Text shown —
Bug #46560 Using ndbmt slow mysqld requests
Submitted: 5 Aug 2009 5:17 Modified: 15 Oct 2009 12:23
Reporter: Cyril SCETBON Email Updates:
Status: No Feedback Impact on me:
None 
Category:MySQL Cluster: Cluster (NDB) storage engine Severity:S2 (Serious)
Version:mysql-5.1-telco-7.0 OS:Linux (debian etch)
Assigned to: Assigned Account CPU Architecture:Any
Tags: mysql-5.1.34 ndb-7.0.6, mysqld, ndb, ndbmt, slow

[5 Aug 2009 5:17] Cyril SCETBON
Description:
Hi,

After having upgraded from ndb-6.3.23 to ndb-7.0.6 we have decided to use ndbmtd in place of ndbd. We met a real issue after having loaded our datanodes. Every MySQLd wasn't able to make a stupid request, as a create database, as fast as it was before.For example, after the load on our data node has decreased to zero we tried to create a test database, just to check if the load was the source of our problems and we saw :

mysql> create database test;
Query OK, 1 row affected (1 min 18.61 sec)

FYI, We had the same issue, with show tables.

How to repeat:
n/a

Suggested fix:
rolling restart of the data nodes and using ndbd in place of ndbmtd
[5 Aug 2009 5:40] Cyril SCETBON
I don't if it's an important information, but in our architecture we have 2 data nodes, with 2 managers (one per data node). We also use mysqld on data nodes for starting bash scripts (the load is generated by these scripts)
[5 Aug 2009 6:37] Jonas Oreland
config.ini, log files...
please give us something to work with
[5 Aug 2009 6:53] Cyril SCETBON
log and configuration files (operations were started today after 4h AM

Attachment: logNconfFiles01.7z (application/x-7z-compressed, text), 412.74 KiB.

[10 Aug 2009 13:05] Cyril SCETBON
any news about it ?
[10 Aug 2009 13:25] Jonas Oreland
i can't unpack .7z
so it stalled waiting for me to download a .7z unpacker
[17 Aug 2009 13:34] Jørgen Austvik
Would it be possible to resend the configuration files packed with .tar.gz or .zip
[17 Aug 2009 14:12] Jørgen Austvik
Thanks for the re-upload of the files, Cyril.
[20 Aug 2009 6:08] Jonas Oreland
Hi,

Looking at your uploaded logs. I see nothing.
But it might be an upgrade-issue. There are fixed 6.3-to-7.0-upgrade-bugs in
upcoming 7.0.
Also I'll repeat the upgrade procedure
1) upgrade each ndb_mgmd (either all at once, or one at a time)
2) upgrade each ndbd (either...)
3) upgrade each mysqld/ndbapi (either...)

Also note
1) that one can not upgrade from 6.3 to ndbmtd directly.
   One must upgrade first to ndbd, and then one can rolling restart into ndbmtd.

Source material —
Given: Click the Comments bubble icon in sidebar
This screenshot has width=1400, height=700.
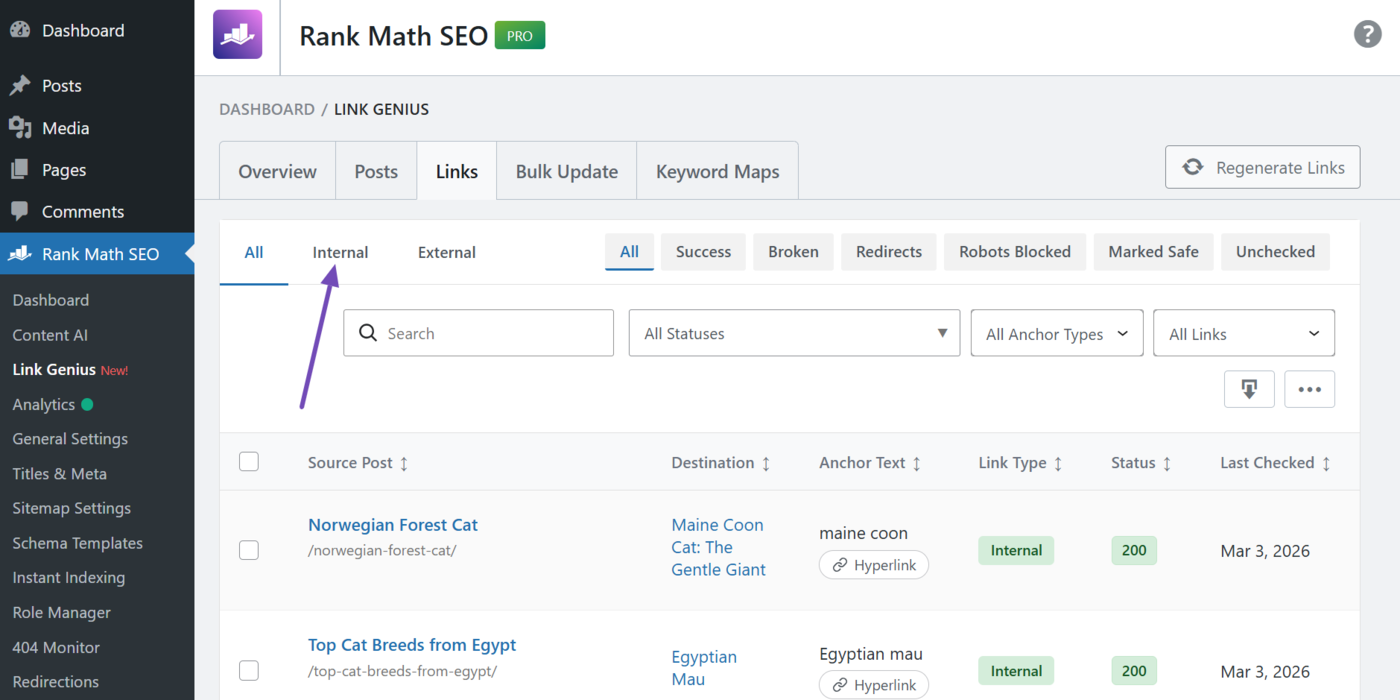Looking at the screenshot, I should 20,212.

To-do list —
A: Answer these questions from the bug report:
(i) Which ndb version did the reporter upgrade from, and which version did they upgrade to?
(ii) How long did the "create database test" command take?
(iii) Why did Jonas Oreland say his work had stalled?
B: Rewrite the part of the bug report that begins at the words "But it might" and stops after "each ndbd (either...)", replacing "procedure" with "process".
The material comes from a different source than the bug report.

Results of the exercise —
A:
(i) From ndb-6.3.23 to ndb-7.0.6.
(ii) 1 min 18.61 sec.
(iii) He could not unpack the .7z file, so it stalled while he waited to download a .7z unpacker.

B:
But it might be an upgrade-issue. There are fixed 6.3-to-7.0-upgrade-bugs in
upcoming 7.0.
Also I'll repeat the upgrade process
1) upgrade each ndb_mgmd (either all at once, or one at a time)
2) upgrade each ndbd (either...)